Plants should not be regarded as entities unto themselves, but as the visible part of plant-microbe complexes which are best understood as "holobiomes." Some microorganisms when given the opportunity to inhabit plant roots become root symbionts. Such root colonization by symbiotic microbes can raise crop yields by promoting the growth of both shoots and roots, by enhancing uptake, fixation, and/or more efficient use of nutrients, by improving plants' resistance to pests, diseases, and abiotic stresses that include drought, salt, and other environmental conditions, and by enhancing plants' capacity for photosynthesis. We refer plant-microbe associations with these capabilities that have been purposefully established as enhanced plant holobiomes (EPHs).
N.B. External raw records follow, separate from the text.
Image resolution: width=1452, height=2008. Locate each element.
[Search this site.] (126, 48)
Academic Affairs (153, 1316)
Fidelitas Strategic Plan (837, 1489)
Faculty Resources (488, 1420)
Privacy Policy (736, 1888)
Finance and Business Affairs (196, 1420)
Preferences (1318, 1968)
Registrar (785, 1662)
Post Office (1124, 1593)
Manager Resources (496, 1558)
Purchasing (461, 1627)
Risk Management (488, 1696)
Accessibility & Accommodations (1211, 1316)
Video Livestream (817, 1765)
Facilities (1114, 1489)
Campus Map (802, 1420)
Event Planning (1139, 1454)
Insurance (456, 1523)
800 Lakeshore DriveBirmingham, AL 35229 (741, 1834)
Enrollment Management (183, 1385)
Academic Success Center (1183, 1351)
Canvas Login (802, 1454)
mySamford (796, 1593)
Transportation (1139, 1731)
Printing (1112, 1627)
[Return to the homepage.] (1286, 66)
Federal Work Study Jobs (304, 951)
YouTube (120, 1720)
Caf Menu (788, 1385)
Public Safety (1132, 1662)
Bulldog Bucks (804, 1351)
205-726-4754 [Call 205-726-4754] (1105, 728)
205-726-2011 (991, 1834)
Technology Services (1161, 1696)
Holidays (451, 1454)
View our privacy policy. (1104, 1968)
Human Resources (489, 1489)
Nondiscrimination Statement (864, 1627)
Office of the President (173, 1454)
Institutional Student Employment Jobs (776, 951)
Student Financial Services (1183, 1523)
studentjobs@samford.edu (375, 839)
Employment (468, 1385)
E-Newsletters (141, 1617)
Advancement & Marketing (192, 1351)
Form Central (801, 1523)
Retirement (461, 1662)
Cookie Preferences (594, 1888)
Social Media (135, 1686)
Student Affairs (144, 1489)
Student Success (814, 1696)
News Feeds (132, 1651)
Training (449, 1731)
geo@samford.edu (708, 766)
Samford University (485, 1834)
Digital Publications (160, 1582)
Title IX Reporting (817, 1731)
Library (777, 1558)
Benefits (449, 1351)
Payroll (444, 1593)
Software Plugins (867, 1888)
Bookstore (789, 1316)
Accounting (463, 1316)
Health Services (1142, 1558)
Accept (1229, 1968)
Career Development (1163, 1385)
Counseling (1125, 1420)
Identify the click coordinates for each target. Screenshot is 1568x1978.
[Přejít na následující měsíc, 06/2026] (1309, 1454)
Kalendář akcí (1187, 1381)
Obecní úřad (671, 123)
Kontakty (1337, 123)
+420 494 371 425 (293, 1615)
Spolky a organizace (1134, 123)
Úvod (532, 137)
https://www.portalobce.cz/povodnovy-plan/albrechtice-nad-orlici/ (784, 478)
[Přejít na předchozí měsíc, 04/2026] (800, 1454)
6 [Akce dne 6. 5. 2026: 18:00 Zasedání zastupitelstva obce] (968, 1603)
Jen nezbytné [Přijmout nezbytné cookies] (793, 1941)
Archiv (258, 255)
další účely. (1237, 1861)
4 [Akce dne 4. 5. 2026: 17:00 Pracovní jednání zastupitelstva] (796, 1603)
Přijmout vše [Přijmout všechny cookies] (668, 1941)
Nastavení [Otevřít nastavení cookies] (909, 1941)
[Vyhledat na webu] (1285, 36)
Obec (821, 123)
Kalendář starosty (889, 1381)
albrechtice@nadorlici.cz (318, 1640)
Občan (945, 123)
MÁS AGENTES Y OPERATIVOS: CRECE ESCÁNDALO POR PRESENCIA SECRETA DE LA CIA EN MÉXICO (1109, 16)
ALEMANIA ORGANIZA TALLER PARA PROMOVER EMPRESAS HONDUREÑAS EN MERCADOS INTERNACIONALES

Here, we consider four groups of phylogenetically distinct and distant symbiotic endophytes: (1) Rhizobiaceae bacteria; (2) plant-obligate arbuscular mycorrhizal fungi (AMF); (3) selected endophytic strains of fungi in the genus Trichoderma; and (4) fungi in the Sebicales order, specifically Piriformospora indica. Although these exhibit quite different "lifestyles" when inhabiting plants, all induce beneficial systemic changes in plants' gene expression that are surprisingly similar. For example, all induce gene expression that produces proteins which detoxify reactive oxygen species (ROS). ROS are increased by environmental stresses on plants or by overexcitation of photosynthetic pigments. Gene overexpression results in a cellular environment where ROS levels are controlled and made more compatible with plants' metabolic processes. EPHs also frequently exhibit increased rates of photosynthesis that contribute to greater plant growth and other capabilities. Soil organic matter (SOM) is augmented when plant root growth is increased and roots remain in the soil. The combination of enhanced photosynthesis, increasing sequestration of CO2 from the air, and elevation of SOM removes C from the atmosphere and stores it in the soil. Reductions in global greenhouse gas levels can be accelerated by incentives for carbon farming and carbon cap-and-trade programs that reward such climate-friendly agriculture. The development and spread of EPHs as part of such initiatives has potential both to enhance farm productivity and incomes and to decelerate global warming.